Banking has changed a lot during my lifetime—for the better. The changes are partly due to technology (ATMs, online access), but also to deregulation that subjected banks to a lot more competition. What were the major deregulatory moves and how might they have contributed to the recent crisis? Before addressing those questions, a little personal history.
I got interested in money and banking at a very young age. My mother often took me along on shopping trips, explaining what money was, why we needed it in stores, and how my father got it for us. Trips to the bank were a special treat. The Cleveland Trust branch near us was an imposing affair, with a limestone façade, high ceilings, and tellers ensconced behind ornate barred windows. The architecture was intended to instill confidence, but to me it was just a magic place.
Later, my sixth-grade class operated a student branch of another bank, the Society for Savings.
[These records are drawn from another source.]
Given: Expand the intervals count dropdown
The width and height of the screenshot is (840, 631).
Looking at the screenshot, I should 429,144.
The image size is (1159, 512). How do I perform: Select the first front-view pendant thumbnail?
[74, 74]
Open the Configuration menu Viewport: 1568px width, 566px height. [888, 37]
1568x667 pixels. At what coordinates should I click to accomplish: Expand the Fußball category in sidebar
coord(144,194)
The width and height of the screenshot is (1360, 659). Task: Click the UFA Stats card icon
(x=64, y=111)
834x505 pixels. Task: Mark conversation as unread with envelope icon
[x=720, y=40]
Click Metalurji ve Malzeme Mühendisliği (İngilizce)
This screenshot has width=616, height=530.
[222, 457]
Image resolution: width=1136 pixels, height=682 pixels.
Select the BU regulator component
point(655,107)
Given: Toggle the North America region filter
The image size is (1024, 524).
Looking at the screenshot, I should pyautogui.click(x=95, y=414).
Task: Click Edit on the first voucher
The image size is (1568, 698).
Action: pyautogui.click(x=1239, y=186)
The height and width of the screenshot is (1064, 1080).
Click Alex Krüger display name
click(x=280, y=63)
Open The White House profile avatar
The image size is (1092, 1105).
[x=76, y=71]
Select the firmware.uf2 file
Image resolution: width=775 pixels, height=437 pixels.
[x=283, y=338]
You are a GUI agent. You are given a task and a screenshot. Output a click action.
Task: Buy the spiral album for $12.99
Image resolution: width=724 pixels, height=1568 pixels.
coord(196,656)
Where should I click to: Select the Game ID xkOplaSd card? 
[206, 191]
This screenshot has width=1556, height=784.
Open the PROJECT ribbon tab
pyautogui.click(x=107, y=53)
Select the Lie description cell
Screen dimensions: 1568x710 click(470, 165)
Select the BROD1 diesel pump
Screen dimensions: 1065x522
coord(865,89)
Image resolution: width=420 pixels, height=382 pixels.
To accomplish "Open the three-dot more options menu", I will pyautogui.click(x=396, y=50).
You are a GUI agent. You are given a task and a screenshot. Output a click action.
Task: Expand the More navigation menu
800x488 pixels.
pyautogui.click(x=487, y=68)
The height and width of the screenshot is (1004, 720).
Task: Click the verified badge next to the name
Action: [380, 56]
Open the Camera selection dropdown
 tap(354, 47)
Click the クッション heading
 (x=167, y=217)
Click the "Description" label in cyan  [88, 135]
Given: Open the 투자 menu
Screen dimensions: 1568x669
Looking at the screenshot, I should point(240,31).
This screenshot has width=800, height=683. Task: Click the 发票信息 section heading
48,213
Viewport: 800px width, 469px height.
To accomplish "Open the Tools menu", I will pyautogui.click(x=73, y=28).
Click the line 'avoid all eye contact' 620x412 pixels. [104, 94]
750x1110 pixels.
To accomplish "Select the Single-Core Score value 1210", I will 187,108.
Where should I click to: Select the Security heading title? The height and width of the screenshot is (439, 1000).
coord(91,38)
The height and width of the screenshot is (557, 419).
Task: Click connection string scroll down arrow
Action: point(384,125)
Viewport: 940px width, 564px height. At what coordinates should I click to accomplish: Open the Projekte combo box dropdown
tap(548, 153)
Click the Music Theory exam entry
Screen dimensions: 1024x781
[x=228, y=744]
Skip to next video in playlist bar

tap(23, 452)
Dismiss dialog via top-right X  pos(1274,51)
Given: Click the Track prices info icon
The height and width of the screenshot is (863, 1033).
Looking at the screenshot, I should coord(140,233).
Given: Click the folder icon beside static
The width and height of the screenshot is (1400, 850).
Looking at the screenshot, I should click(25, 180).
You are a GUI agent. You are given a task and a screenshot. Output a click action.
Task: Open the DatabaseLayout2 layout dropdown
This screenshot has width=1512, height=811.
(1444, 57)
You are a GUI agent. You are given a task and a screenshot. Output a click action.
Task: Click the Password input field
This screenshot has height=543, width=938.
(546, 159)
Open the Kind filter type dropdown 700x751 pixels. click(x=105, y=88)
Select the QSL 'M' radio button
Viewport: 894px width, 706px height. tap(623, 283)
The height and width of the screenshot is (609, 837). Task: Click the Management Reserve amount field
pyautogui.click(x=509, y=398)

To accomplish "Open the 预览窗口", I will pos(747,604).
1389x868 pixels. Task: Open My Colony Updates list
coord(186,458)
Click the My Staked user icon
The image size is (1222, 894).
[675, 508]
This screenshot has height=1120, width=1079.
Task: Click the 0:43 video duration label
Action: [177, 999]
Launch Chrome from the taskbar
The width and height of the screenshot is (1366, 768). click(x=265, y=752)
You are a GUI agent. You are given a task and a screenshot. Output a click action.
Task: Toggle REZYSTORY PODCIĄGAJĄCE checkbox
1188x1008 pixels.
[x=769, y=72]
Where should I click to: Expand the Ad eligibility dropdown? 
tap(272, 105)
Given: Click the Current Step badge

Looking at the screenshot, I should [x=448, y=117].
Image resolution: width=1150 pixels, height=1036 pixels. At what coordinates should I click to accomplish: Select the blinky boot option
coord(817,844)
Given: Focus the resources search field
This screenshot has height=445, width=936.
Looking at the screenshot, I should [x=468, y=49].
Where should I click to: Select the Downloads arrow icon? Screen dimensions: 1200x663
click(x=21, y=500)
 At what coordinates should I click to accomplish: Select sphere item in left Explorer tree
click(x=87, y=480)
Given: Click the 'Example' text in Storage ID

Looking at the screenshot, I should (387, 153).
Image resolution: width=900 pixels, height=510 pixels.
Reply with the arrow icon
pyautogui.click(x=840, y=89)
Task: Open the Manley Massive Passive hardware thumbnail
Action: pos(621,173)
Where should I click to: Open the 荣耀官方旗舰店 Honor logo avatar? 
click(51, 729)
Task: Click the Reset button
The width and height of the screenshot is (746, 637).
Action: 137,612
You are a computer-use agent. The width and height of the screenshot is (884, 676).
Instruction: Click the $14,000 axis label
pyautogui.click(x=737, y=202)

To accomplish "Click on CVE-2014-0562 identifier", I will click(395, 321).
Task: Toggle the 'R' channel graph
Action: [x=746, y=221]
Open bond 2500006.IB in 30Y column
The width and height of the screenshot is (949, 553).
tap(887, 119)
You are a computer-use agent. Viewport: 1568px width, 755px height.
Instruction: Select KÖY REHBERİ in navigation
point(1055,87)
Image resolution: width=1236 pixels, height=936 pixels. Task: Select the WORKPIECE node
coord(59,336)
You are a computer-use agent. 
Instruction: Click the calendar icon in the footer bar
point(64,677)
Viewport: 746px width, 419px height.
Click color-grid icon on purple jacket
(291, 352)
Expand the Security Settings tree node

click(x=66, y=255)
Twice a month our classroom was rearranged like a bank branch. Tellers (all boys, as I recall) would accept student deposits of a dime, a quarter, or sometimes a whole dollar. Assistant tellers (girls) would write the amount of the deposit in the student’s passbook, while the boys handled the cash. After closing we tallied the deposits and packed the loot—perhaps $50—into a canvas bag, and a privileged student would trundle it off to the principal’s office under the watchful eyes of two “guards.” What great lessons we learned: thrift, honesty, attention to detail!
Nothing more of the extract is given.